## Data provided
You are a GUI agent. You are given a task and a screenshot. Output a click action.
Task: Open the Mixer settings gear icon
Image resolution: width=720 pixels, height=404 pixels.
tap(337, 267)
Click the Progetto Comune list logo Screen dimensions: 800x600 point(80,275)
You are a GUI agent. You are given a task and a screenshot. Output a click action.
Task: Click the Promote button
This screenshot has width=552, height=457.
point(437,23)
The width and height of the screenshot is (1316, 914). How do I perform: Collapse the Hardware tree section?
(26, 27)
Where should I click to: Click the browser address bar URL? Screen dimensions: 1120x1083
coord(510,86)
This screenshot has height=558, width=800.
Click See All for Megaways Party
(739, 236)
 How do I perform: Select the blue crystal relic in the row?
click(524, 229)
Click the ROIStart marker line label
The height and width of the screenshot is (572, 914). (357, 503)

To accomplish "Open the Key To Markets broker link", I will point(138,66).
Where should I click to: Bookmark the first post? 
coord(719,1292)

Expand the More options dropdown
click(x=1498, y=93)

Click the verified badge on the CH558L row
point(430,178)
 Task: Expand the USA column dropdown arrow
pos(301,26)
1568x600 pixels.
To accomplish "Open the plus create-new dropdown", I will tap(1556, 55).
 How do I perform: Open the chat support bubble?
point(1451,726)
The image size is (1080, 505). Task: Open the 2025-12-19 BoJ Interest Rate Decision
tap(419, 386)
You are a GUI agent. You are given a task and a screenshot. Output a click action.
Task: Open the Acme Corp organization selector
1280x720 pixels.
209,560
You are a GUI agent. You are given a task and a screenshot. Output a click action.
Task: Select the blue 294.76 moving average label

## What you need to do
Please show every line of the entries above that contains the word "accomplish".

## Exercise output
To accomplish "Open the Key To Markets broker link", I will point(138,66).
To accomplish "Open the plus create-new dropdown", I will tap(1556, 55).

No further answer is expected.